But why is that though? Being single isn't embarrassing. At least it shouldn't be.
I am happily single. Single and loving it! There are so many things you can do while your single that you just can't do while your in a relationship. And let me just tell you, I'm 18. So I have the rest of my life to fall in love with that boy. I don't want to rush it. God has a plan for me anyway, and I know that His plan is best, so why feel sad and down and worthless?
A while ago I posted about this very thing. (Click here). About how 18 is not a time that I should be worrying about relationships. (Honestly I think 18 is too young). I should be focusing on my studying, and work situations, and friends! My biggest fret right now is what I'm going to be majoring in. Oy. You can read about that dilemma in my About Me section.
But boys? Mmm, nah. They're just not worth it. I remember when I was 14 and in eighth grade. I had this HUGE crush on this boy. He had a crush on me. Let's just say...it was awkward. I was so young.

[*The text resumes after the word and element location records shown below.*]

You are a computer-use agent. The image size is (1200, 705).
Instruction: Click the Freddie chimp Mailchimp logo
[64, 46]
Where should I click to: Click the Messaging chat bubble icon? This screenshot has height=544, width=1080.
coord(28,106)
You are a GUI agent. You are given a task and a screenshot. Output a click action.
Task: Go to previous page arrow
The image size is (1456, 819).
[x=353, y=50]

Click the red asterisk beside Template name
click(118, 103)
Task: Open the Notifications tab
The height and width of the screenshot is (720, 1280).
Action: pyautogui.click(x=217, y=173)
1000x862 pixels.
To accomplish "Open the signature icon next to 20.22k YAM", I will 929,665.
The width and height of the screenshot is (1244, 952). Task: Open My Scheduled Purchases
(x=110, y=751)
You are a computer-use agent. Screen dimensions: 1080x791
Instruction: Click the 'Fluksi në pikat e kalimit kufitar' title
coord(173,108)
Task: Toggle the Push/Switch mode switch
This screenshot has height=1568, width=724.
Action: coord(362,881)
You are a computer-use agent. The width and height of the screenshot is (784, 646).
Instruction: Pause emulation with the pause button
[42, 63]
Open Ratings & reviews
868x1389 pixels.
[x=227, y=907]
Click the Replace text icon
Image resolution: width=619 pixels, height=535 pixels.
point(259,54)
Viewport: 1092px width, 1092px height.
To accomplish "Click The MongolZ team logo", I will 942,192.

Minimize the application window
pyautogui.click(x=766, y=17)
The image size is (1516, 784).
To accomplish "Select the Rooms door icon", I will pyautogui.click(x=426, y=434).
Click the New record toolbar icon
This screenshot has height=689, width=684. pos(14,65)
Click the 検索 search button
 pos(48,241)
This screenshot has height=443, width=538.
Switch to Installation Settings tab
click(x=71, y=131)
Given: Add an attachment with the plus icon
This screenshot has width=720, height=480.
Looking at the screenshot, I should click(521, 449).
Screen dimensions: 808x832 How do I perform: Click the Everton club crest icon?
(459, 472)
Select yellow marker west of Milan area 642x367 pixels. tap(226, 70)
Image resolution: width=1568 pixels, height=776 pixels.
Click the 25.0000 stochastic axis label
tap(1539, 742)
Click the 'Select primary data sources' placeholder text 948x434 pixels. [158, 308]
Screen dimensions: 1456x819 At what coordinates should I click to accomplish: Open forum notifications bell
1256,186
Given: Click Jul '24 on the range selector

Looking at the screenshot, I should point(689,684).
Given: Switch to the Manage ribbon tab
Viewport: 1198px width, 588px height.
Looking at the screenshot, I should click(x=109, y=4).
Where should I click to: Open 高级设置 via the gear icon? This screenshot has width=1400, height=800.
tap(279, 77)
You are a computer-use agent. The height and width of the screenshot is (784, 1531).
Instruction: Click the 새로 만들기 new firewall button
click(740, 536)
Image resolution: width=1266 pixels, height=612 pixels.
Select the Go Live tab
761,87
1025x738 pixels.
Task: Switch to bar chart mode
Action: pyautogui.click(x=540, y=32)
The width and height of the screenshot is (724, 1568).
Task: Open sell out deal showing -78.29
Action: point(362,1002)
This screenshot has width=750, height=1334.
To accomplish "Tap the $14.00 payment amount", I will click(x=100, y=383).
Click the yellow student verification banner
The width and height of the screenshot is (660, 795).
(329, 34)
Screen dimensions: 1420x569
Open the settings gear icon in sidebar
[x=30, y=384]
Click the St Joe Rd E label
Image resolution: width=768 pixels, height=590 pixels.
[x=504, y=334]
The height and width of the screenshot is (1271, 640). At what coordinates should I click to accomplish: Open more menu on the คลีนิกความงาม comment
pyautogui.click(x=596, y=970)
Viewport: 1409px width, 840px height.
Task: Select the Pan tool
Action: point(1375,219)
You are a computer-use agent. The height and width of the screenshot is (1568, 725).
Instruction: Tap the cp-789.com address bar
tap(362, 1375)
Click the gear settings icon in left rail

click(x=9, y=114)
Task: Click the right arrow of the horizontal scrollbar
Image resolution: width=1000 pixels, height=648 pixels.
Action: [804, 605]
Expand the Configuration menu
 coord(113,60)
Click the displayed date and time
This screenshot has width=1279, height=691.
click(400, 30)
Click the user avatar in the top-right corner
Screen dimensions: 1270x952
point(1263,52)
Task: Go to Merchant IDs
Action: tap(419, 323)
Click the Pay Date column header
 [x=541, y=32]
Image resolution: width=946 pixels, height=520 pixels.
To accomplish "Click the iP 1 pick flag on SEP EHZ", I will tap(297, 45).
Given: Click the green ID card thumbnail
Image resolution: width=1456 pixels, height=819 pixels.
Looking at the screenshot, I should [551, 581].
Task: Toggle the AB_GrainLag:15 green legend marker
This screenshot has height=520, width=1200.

I didn't know what to do with all my emotions. This "relationship", if you can call it that, lasted for a couple years but even now I wonder why I even put myself through it. He's still a good friend of mine, but after our little "fling" I always felt awkward around him. We shouldn't have pushed anything. We were too young. Our emotions were pretty much flying wild around us nothing ever meshed.
He was the only boy I've ever liked, and, wait no, that's not true. I've liked plenty of other guys, but he was the only boy that I was ever "in a relationship" with. Because I felt that I was too young. Sure I was 14 (which is SOOO too young) but I don't think 18 is much better.
So until God decides that I'm at the right spot in life, I'm going to wait. And I'm going to wait with a smile on my face and patience in my heart. Because the only two men in my life are my dad and Jesus Christ, and they are all I need for now.